ただし間違えないでほしいのは、この性嫌悪障害は気持ちがコントロールできない状態なだけであり、決して相手(パートナー)に興味がなくなったという事ではないという事です。
数年前までは、女性特有の症状と言われていましたが、近年では男性の性嫌悪障害が急増しています。さらに、性嫌悪障害は日本人特有の症状と言われています。
性嫌悪障害の原因や男女での違い
前述の説明からわかる通り、性嫌悪障害は男性女性関係なく発現します。
何らかの性的な事に対する過去のトラウマが原因で性嫌悪になる場合や、性的ないじめなどを受けたことによって性的な事柄に対する恐怖感を覚え性嫌悪になるパターン、パートナーを満足させないといけないというプレッシャーによって疲れてしまい、性的な事自体が嫌になってしまう場合、性的な事柄がうまくいくかという不安感や嫌われるのではないかという恐怖心、またはそれによるプレッシャーなどが原因といわれています。
また、原因は男性と女性で傾向が異なっています。
全ての人がそうというわけではなく、あくまでも「傾向として」の話ですが、女性の場合は親による教育で性的なものは悪い事、汚い事だと教えられていたり(潔癖)、性的なイタズラやセクハラなどによって何らかの心のダメージ(トラウマ)があるために性嫌悪障害になる事が多いと言われています。自身の価値観や恐怖心から性嫌悪障害になるという事です。
それに対して男性の場合は、自身の中でのパートナーのポジション(認識)が変化してしまったために性嫌悪障害になる場合が多いといわれています。
どういう事かというと、自分の中でパートナー(男女関係)の認識が、母子や兄妹(姉弟)などの性的な対象外の存在(肉親愛)に変化してしまうという事です。
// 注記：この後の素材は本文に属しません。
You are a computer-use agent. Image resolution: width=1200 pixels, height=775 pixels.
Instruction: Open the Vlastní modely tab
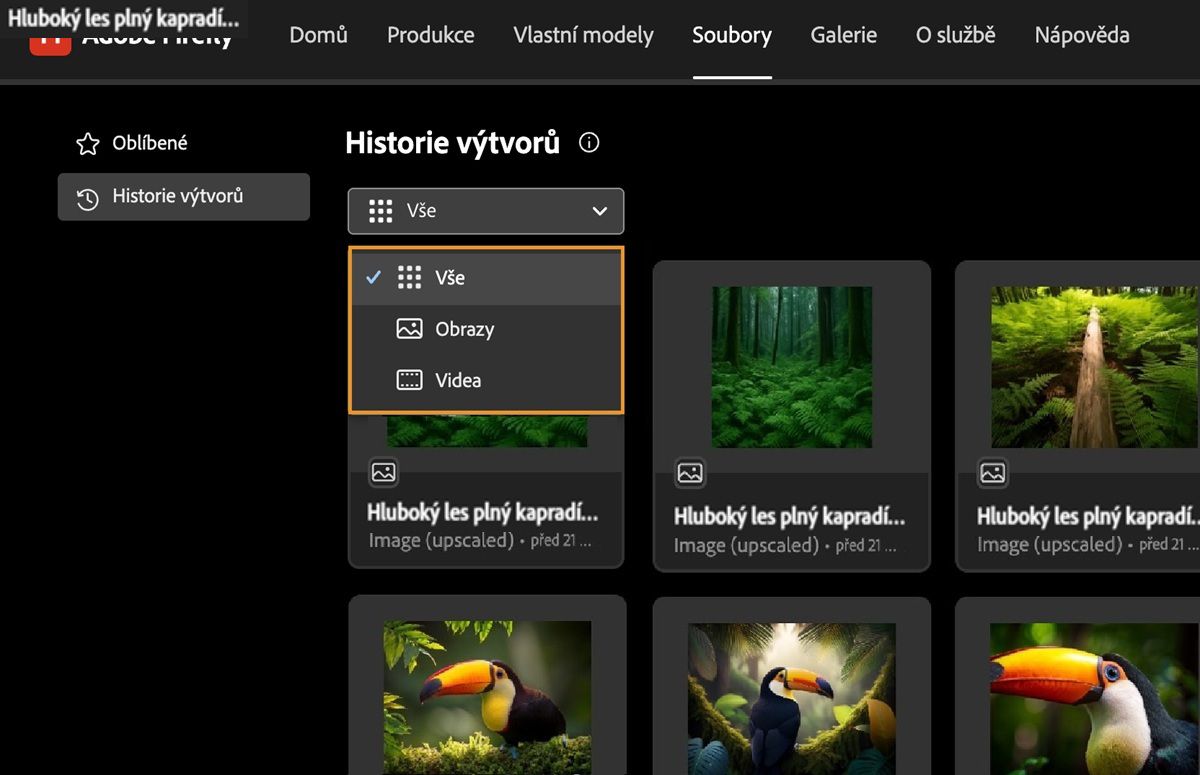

また、仲が良いためにいつの間にか親友関係のようになり、照れくさくてセックスが出来なくなるパターンや、相手が愛おしくて仕方なく、赤ん坊や幼い子供のようになってしまい、スキンシップは取れるがセックスには嫌悪感があるパターン、または単純に相手の事が嫌いになり、嫌いな相手との性的な接触が嫌に感じるパターンなどもあります。
男性の場合の原因をまとめると、
- 母子の様な関係に変化
- 兄妹、または姉弟の様な関係に変化
- 親友の様な関係に変化
- 愛らしい、またはマスコットの様な存在に変化
- 嫌いになった
という感じです。
これにより、女性は相手が誰であろうとも性的な事柄全般に対して拒否反応を示すのに対して、男性はオナニーをしたり他の女性とは性的な関係を持てるが、パートナーに対して“のみ”激しい性的嫌悪を示すことが少なくないといわれています。
性嫌悪障害による影響
性嫌悪障害による弊害で代表的なものはセックスレスです。
性嫌悪障害がどの程度なのかにもよりますが、性的なものに対して嫌悪感を抱くという事は、もちろんセックスに対しても嫌悪感があるという事です。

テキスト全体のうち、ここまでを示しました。